そして『彼女たちの話』はぜひ、エンドロールで席を立たずに観ていただきたいです。私はエンドロールのあとに何かがあるというパターンはあまり好きじゃないのですが、この作品は一度完結した後に、現実に続いていってほしい作品だと考えたため、そのような構成にしました。ぜひ最後まで席を立たずにご覧ください。
インタビュー/咲田真菜
撮影/田中舘裕介
野本梢プロフィール
埼玉県出身。学習院大学文学部卒業。
シナリオセンター、映画24区、NCWにて映像制作について学ぶ。人を羨み生きてきた為、奥歯を噛み締めて生きる人たちに惹かれながら制作を続けている。
2020年製作の『愛のくだらない』(主演:藤原麻希)が第14回田辺・弁慶映画祭にてグランプリを受賞、テアトル新宿、池袋シネマ・ロサをはじめ各地で劇場公開される。
映画『彼女たちの話』作品情報
【公開】
2022年(日本映画)
【監督・脚本】
野本梢
【キャスト】
稲村美桜子、笠松七海、関口蒼、絢寧、中村更紗、岡野航、坂口彩夏、花音、八木拓海、津田恭佑、松木大輔、足立英、土屋直子、村田啓治、ゆかわたかし、加藤紗希、田村魁成、小沢まゆ、遠藤優子
【作品概要】
第14回田辺弁慶映画祭でグランプリと映画.com賞を受賞した『愛のくだらない』などで注目を集める野本梢監督による中編作品。

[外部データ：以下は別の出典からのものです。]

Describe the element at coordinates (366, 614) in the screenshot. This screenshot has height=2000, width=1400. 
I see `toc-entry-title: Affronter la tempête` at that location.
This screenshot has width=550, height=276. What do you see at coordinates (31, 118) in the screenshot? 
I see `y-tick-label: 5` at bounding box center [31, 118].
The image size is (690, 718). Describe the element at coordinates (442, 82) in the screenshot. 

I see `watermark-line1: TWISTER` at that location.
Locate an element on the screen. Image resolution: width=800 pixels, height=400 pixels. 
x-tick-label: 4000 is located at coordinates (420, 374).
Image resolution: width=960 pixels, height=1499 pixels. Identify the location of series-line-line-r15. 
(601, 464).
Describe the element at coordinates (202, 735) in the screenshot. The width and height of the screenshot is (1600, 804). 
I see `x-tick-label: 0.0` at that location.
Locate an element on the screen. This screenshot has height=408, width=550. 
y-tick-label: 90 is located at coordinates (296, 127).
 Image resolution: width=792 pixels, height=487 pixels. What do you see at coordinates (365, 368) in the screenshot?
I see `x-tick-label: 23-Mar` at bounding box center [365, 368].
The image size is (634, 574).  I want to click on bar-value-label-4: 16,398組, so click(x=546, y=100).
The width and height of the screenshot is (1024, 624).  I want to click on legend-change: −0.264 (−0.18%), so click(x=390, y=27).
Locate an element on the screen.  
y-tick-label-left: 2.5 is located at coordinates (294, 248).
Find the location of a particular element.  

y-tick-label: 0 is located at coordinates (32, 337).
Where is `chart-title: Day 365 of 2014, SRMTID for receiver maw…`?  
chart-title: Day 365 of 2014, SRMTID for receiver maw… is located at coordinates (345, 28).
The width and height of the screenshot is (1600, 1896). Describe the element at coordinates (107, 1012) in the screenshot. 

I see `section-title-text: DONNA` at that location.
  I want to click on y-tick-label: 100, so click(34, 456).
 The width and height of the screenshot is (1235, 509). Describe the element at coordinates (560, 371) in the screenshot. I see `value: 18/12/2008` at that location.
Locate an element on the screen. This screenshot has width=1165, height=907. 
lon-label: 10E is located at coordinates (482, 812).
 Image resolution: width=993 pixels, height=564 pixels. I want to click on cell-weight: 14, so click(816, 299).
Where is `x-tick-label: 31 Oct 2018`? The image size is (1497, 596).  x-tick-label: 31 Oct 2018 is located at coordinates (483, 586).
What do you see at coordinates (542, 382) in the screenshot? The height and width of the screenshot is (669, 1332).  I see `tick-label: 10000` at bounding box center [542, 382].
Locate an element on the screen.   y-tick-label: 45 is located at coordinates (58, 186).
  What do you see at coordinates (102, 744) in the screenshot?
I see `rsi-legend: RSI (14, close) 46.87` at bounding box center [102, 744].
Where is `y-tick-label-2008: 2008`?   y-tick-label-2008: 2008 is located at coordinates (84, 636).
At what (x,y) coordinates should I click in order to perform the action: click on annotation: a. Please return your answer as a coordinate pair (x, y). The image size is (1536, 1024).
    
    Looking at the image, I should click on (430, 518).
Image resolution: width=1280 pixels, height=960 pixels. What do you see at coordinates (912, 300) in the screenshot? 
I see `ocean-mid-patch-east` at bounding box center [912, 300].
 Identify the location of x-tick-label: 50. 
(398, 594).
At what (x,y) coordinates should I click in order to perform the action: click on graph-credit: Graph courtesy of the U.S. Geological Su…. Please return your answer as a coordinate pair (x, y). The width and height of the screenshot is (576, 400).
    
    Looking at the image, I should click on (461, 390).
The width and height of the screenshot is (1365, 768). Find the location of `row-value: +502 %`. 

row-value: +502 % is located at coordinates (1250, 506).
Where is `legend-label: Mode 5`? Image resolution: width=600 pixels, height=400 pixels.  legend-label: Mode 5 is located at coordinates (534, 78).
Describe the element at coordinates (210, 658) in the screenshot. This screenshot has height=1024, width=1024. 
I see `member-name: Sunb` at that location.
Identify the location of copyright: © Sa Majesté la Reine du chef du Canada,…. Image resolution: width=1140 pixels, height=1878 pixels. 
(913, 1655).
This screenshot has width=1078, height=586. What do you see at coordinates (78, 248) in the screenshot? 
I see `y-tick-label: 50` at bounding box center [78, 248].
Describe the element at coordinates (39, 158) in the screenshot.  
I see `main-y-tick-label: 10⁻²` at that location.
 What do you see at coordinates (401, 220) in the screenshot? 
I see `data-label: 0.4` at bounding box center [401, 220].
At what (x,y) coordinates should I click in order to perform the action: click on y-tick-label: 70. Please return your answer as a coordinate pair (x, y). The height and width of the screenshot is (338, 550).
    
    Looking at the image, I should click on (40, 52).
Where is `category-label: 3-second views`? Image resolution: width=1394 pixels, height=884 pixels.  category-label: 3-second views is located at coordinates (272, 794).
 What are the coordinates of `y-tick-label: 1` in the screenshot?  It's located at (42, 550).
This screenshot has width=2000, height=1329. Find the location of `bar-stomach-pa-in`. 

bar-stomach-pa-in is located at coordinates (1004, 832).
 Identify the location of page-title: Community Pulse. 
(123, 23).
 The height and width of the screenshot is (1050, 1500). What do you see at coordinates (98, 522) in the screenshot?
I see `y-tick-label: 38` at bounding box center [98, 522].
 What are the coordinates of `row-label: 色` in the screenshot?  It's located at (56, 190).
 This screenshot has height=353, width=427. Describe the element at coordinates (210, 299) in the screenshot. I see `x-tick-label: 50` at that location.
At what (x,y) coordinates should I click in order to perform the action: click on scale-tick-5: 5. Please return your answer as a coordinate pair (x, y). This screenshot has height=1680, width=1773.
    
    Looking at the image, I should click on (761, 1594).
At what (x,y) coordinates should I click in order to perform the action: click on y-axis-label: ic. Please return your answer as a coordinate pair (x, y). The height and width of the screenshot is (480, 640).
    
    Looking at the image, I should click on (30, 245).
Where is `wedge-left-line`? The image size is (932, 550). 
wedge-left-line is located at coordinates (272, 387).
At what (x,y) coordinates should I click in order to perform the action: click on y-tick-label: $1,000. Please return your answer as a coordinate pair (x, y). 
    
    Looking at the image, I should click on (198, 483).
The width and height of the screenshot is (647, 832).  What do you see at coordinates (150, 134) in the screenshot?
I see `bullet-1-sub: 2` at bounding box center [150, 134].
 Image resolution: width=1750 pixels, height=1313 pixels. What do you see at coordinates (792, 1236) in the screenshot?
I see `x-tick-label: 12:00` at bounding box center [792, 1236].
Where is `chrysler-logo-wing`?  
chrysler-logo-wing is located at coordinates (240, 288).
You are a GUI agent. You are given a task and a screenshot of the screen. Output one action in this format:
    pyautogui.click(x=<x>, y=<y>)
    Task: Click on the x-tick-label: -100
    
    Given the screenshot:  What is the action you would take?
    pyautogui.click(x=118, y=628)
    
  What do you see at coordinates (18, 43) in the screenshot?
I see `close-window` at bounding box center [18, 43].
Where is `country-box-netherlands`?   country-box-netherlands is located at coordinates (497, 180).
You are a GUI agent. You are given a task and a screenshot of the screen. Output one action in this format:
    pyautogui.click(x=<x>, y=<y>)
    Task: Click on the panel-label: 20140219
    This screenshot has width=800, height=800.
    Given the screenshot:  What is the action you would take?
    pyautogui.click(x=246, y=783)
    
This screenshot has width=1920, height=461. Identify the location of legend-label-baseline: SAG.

女性の社会進出における不遇を目の当たりにするも、男女の対立構造に疑問を抱き始める中学生の少女の姿を描いていきます。
映画『彼女たちの話』のあらすじ
男子生徒と衝突して悔しい思いをした女子中学生のミクは、「強くなりたい」と近所のお姉さんからアクションを学び始めます。
同じころ、就職活動で女性であるというだけで不利で不愉快な経験をした姉のチカは、SNSで共闘をうたう女性たちに救われ、自らも動画サイトを通じて女性の権利について発信を始めます。
ミクとチカは、力をあわせて女性の権利向上のための活動にまい進していきますが、自由気ままに生きるもうひとりの姉ウナが起業に励んでいる姿や、ミクと衝突した男子生徒が見せてくれた気遣いを素直に受け入れることができなかった自分に、ミクは次第にモヤモヤを募らせていきます。
映画『3653の旅』の作品情報
【公開】
2022年(日本映画)
【監督・脚本】
野本梢
【キャスト】
中村更紗、二田絢乃、卯ノ原圭吾、坂巻佑、鈴木達也
【作品概要】
10年前に東日本大震災で被災した幼なじみの女性2人を主人公に、それぞれの過去・未来への向き合い方と葛藤を描いた中編作品。
岩手県出身の女優・中村更紗が玲を、『優しさのすべて』の二田絢乃が凪役を、『ボクらのホームパーティー』の卯ノ原圭吾が祐太役を演じました。
映画『3653の旅』のあらすじ
東日本大震災から10年。石巻で被災した玲は育英金で都内の大学を卒業し、現在は埼玉県のリフォーム会社で働いています。
故郷で引きこもりがちな生活を送る年下の幼なじみ・凪を心配する彼女は、職場の後輩・祐太を連れて石巻を訪れます。
祐太が凪との仲を深めていく一方、玲は現在も行方のわからない母と過ごした日々を振り返ります。